The $2 billion dollars that the Stephen Harper government has boasted to spend on "redressing" Residential Schools compensation is therefore in no way nearly enough to redress on-going atrocities against aboriginal peoples. However, it is enough to pay off certain elites and other people in "Indian Country" to "deal with their own". The co-opting of already weak impostor aboriginal governments, further denies the kind of vigorous representation that aboriginal communities had been seeking, in their evolving cross-Canada aboriginal consciousness with other Canadians, in opposition neo-fascistic elites.
Mass media as a tool of the Stephen Harper government, is poignantly revealed by their attempts to systematically repress such voices as critically acclaimed author and learned activist Rev Kevin Annett. The Canadian published articles critical of Stephen Harper's apparent hypocritical apology, but those issues have been ignored by Canada's daily newspapers.
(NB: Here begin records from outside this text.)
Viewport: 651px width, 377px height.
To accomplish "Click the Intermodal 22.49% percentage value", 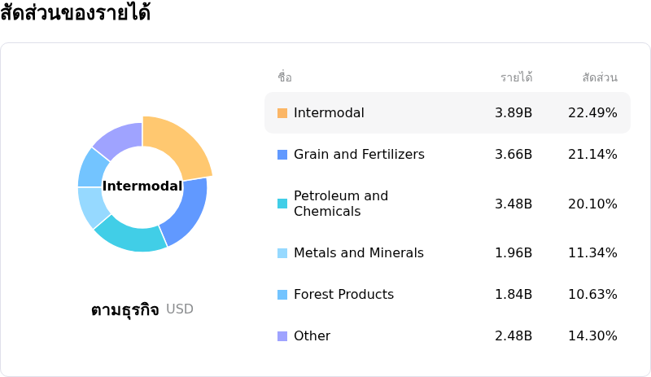I will (592, 113).
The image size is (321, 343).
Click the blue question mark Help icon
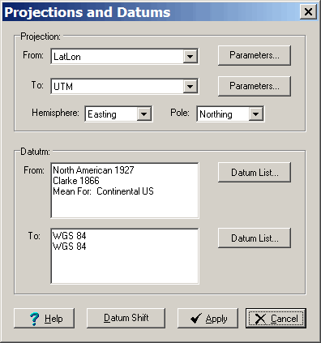click(34, 319)
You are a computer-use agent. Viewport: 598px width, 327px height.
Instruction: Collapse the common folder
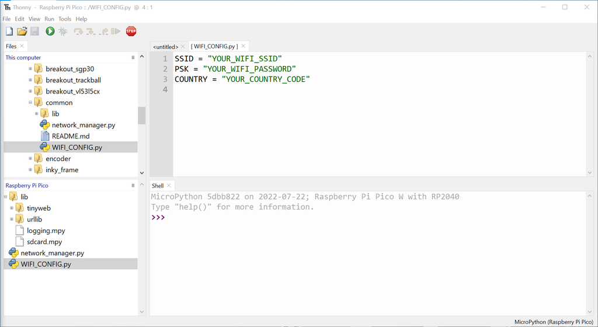[30, 103]
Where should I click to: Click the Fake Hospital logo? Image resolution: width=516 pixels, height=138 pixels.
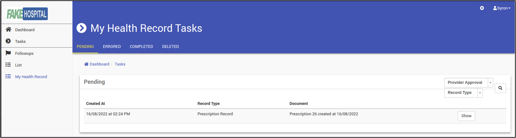(x=27, y=14)
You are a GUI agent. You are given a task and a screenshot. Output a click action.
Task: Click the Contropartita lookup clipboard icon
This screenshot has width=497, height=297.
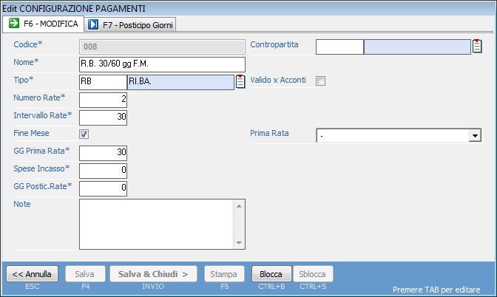[x=477, y=47]
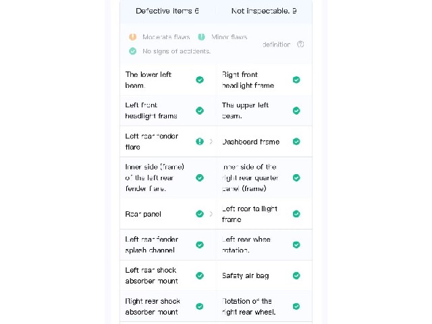Open the definition link

coord(276,45)
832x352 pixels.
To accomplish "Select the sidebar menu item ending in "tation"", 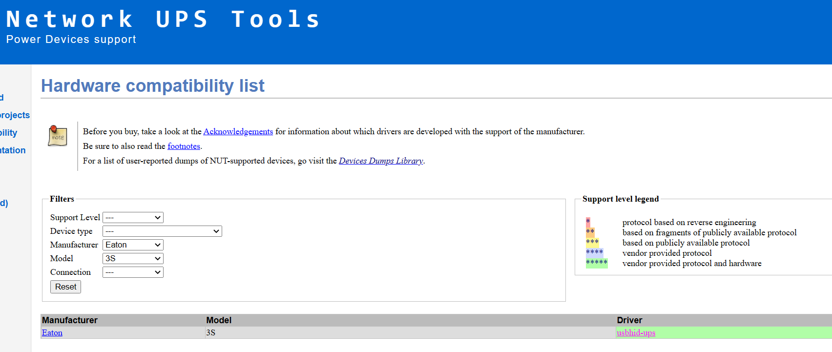I will coord(13,150).
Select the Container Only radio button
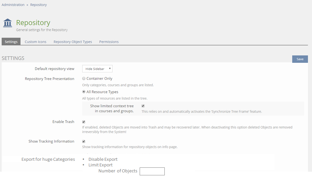The height and width of the screenshot is (177, 312). click(84, 79)
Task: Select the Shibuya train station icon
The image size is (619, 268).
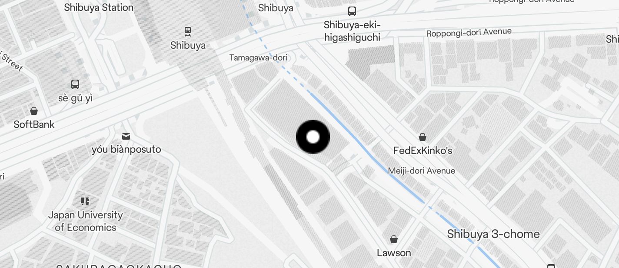Action: [188, 31]
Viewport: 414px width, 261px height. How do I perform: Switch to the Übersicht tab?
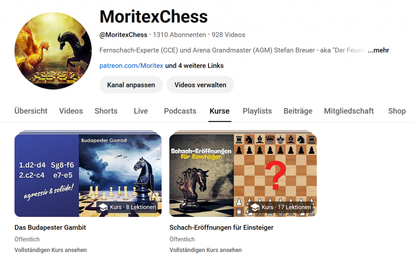tap(31, 111)
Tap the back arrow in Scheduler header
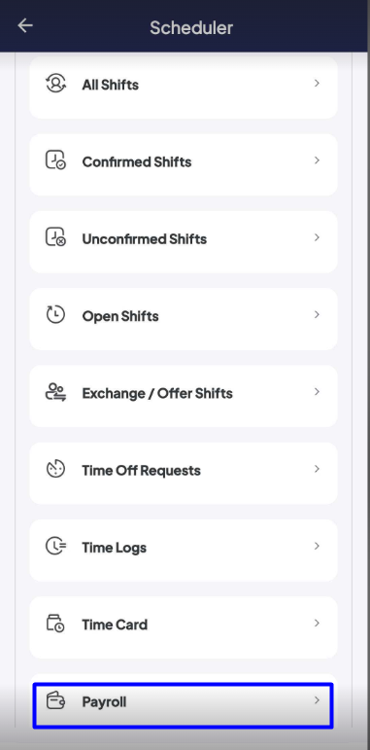 point(25,26)
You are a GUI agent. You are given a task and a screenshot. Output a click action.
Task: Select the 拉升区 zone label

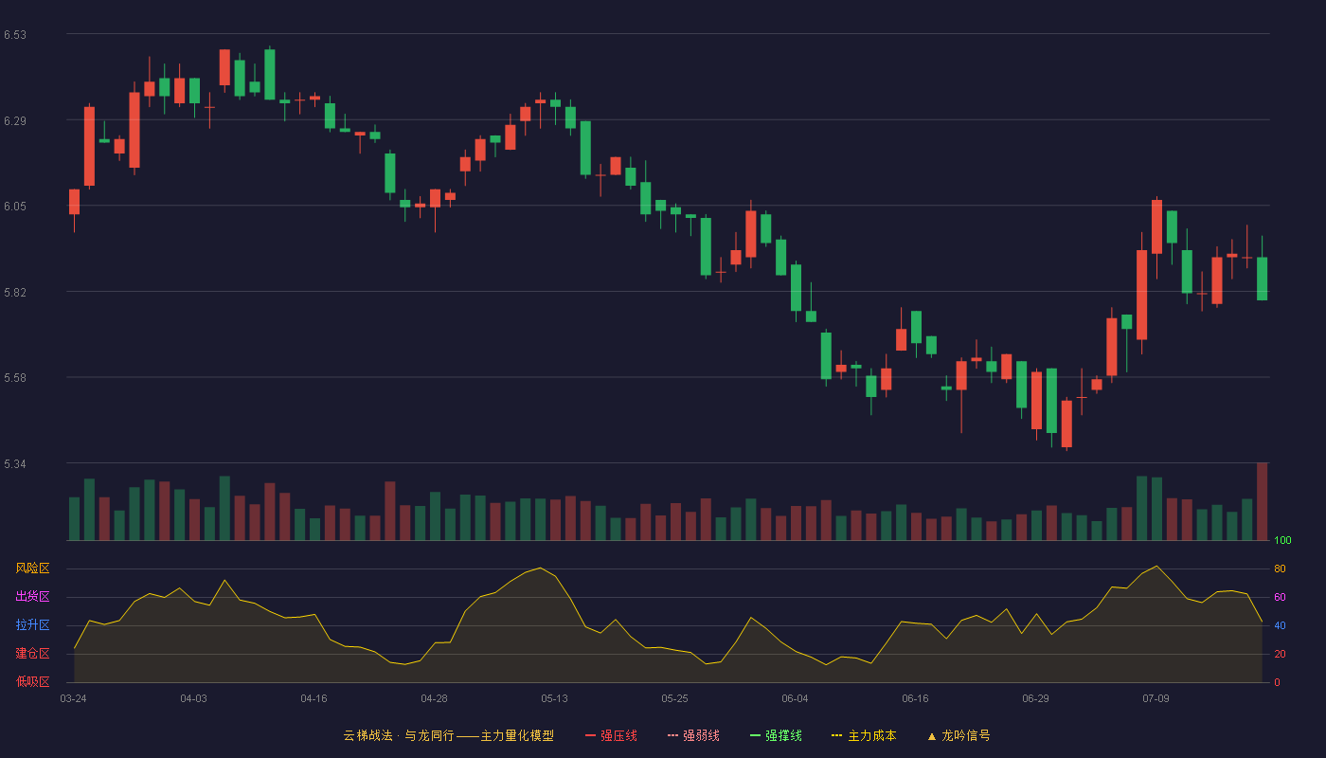point(32,625)
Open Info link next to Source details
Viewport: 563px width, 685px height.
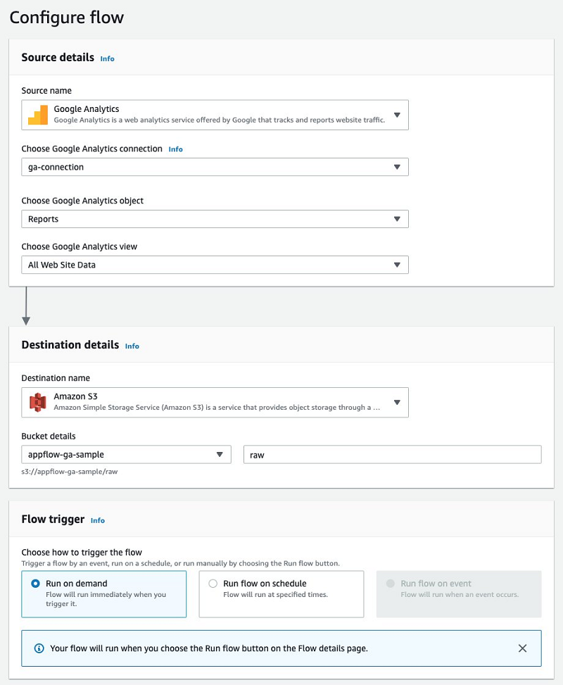pos(107,58)
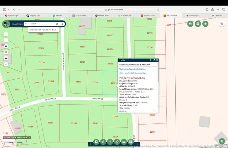The height and width of the screenshot is (148, 228).
Task: Clear the search box text
Action: (57, 24)
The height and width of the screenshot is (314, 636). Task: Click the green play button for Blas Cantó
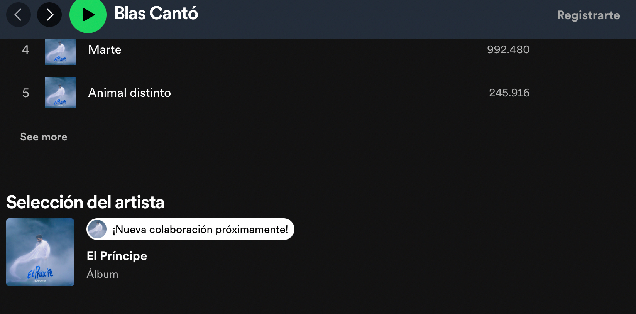pos(88,15)

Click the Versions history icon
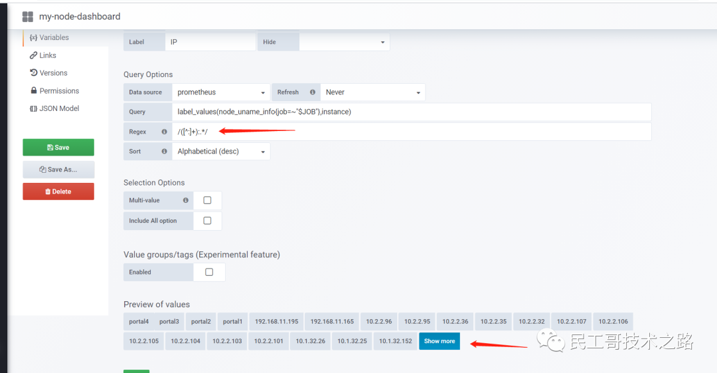33,73
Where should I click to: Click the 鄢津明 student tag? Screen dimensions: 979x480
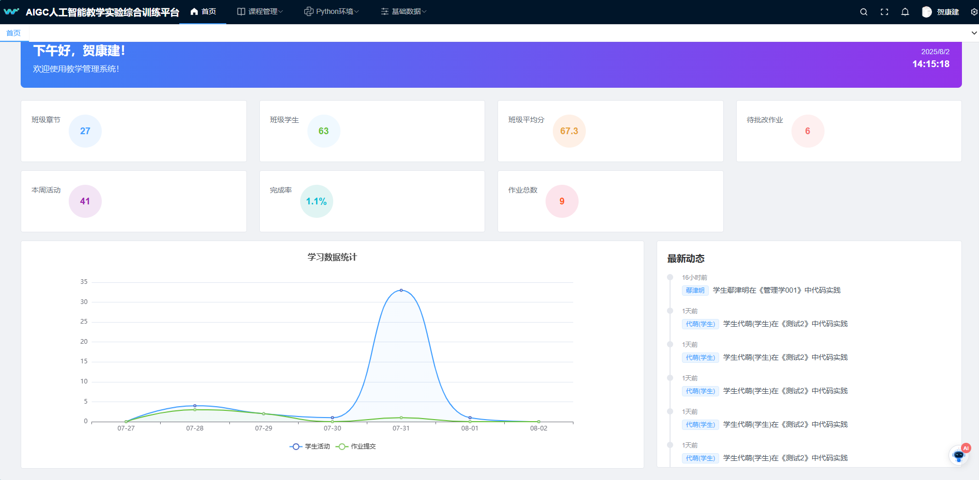(695, 291)
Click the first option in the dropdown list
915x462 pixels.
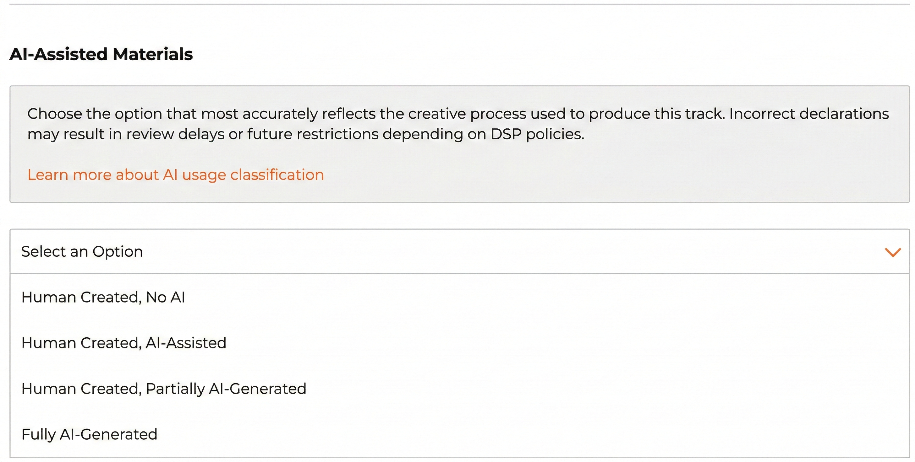[x=104, y=297]
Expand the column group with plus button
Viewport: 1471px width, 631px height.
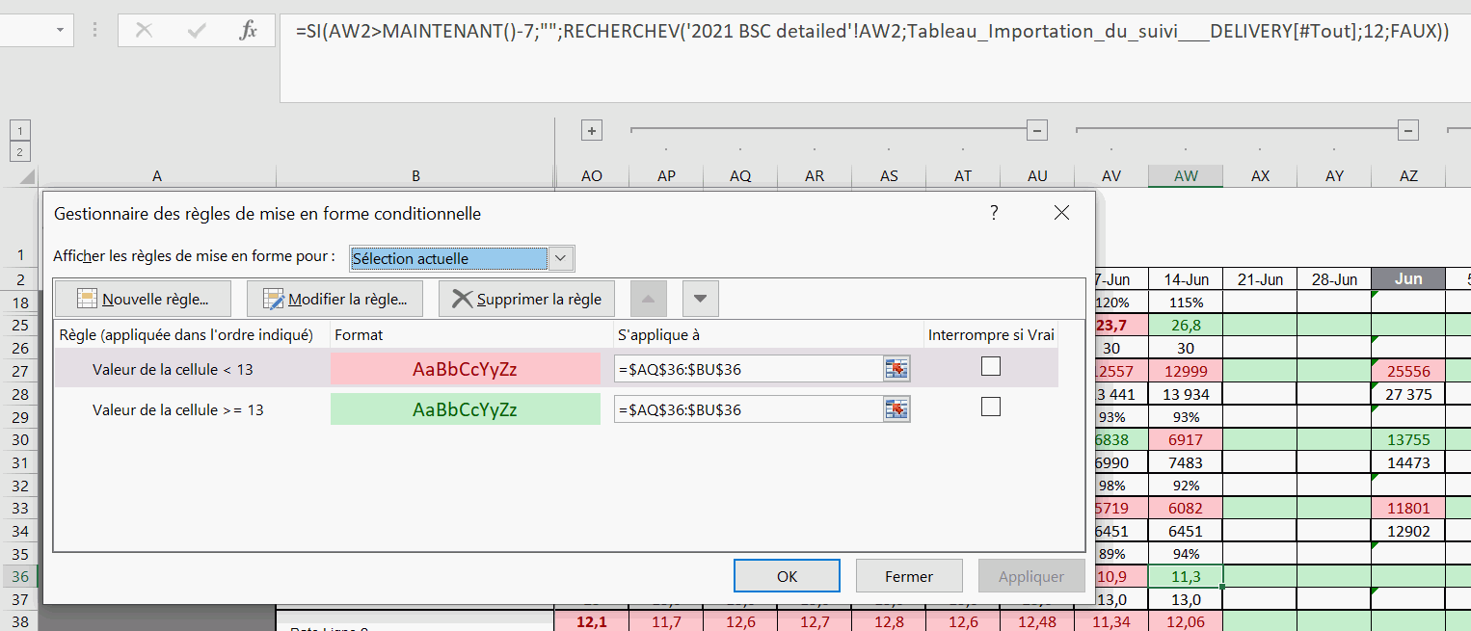[x=592, y=130]
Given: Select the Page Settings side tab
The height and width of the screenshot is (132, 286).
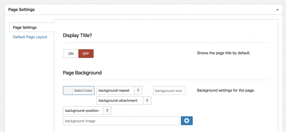Looking at the screenshot, I should (x=25, y=27).
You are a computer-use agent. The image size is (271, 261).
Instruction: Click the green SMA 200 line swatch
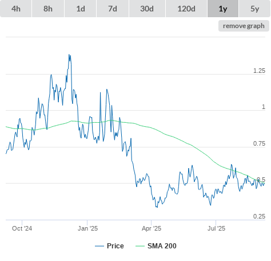140,246
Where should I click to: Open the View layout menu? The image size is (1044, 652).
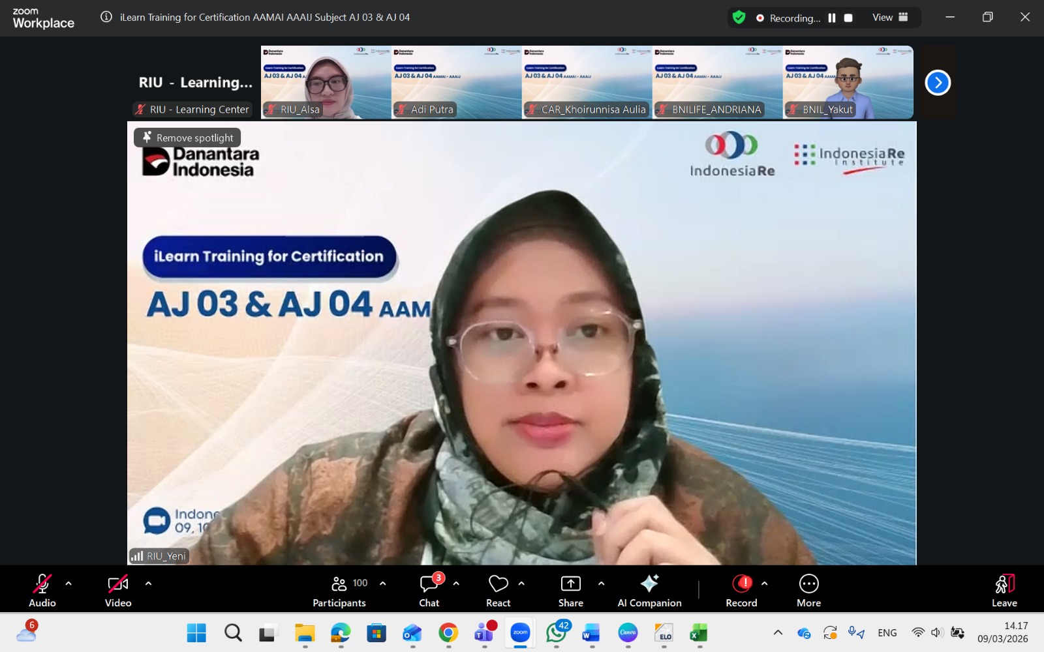click(890, 18)
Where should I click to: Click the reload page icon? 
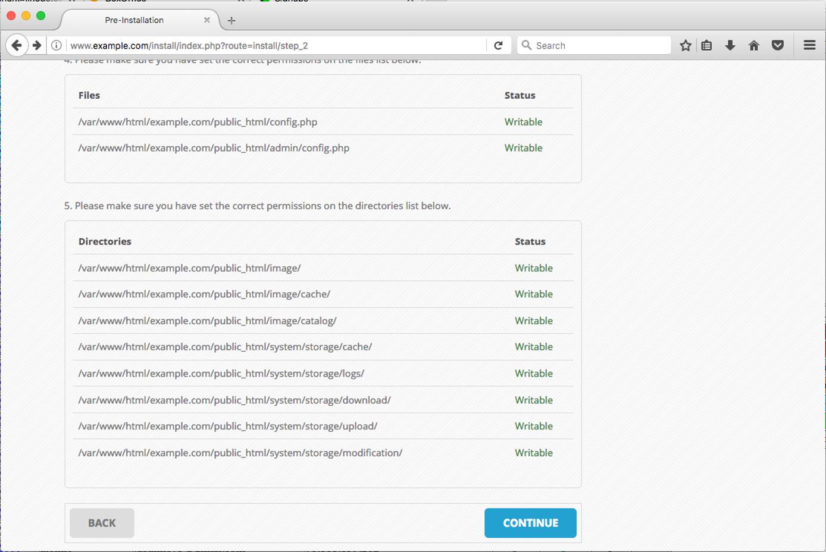coord(499,45)
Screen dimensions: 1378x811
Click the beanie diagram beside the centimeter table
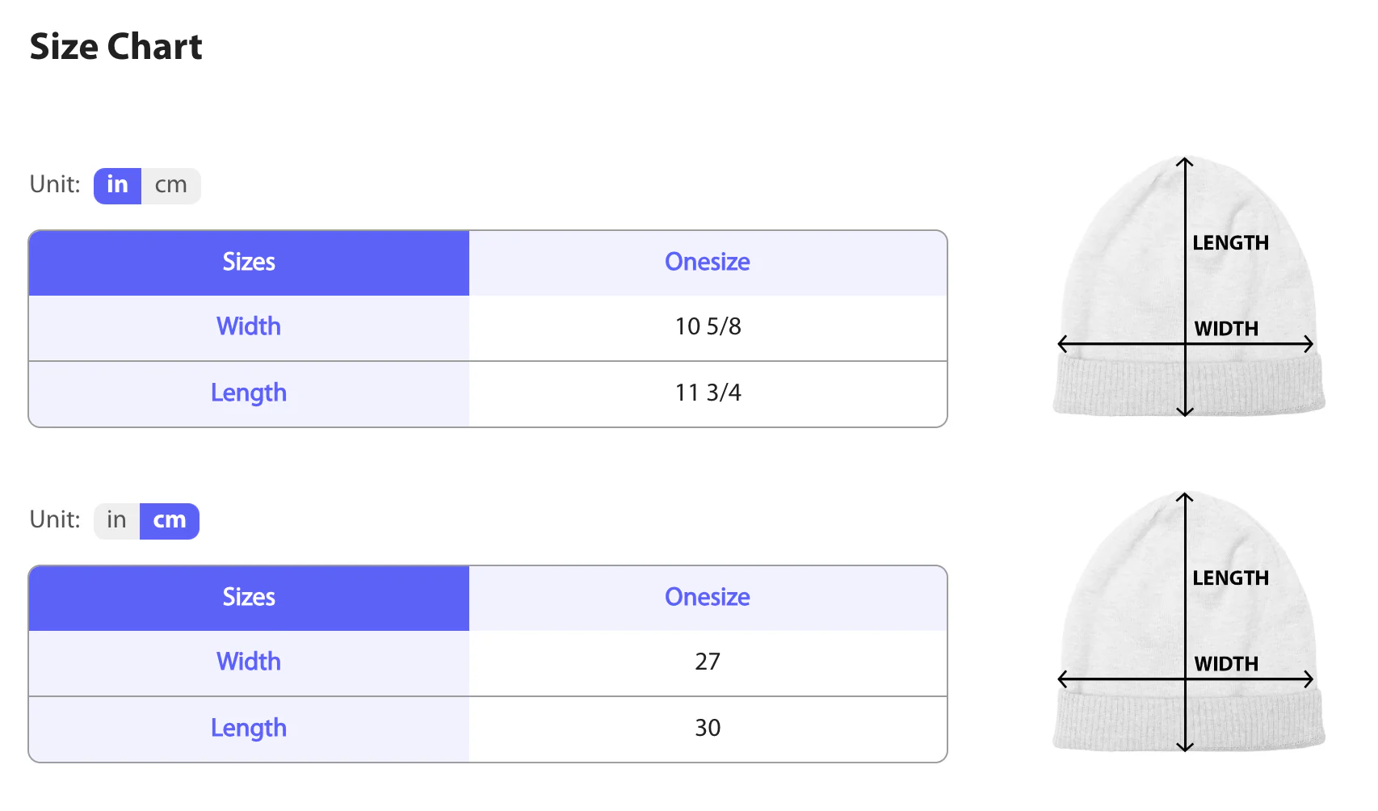click(1188, 622)

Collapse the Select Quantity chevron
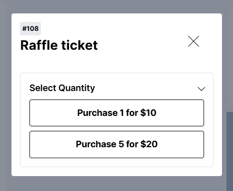[x=201, y=89]
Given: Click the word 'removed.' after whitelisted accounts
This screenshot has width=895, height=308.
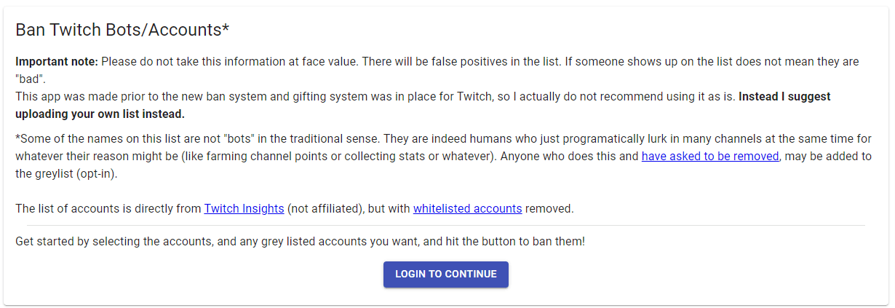Looking at the screenshot, I should click(549, 209).
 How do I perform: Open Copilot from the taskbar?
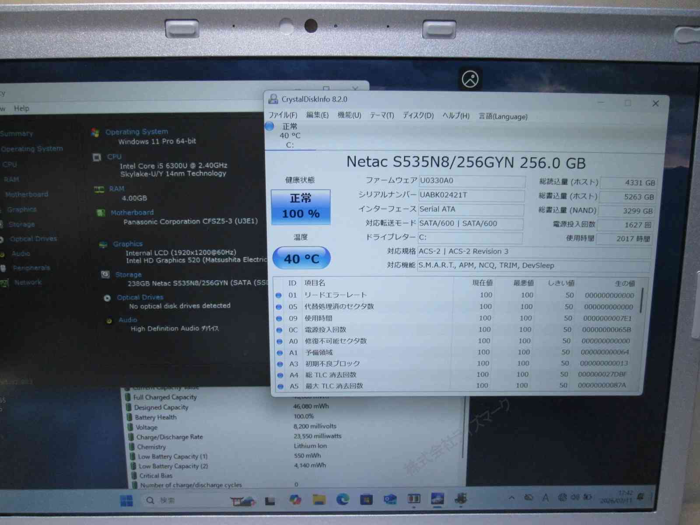tap(295, 499)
Professor Doxtater further remarks that, "Harper's apology appears to continue the tradition of word games in Canadian-Indian politics. Apologizing to "aboriginals" kills the "Indian" diplomatically anyway." The affirmation of inviolable rights and the quality-of-living of aboriginal peoples from conditions of on-going oppression, exploitation, and disenfranchisement, could very well rely on aboriginal peoples, with other Canadians, uniting against apparent mischievous neo-colonialism and neo-fascism.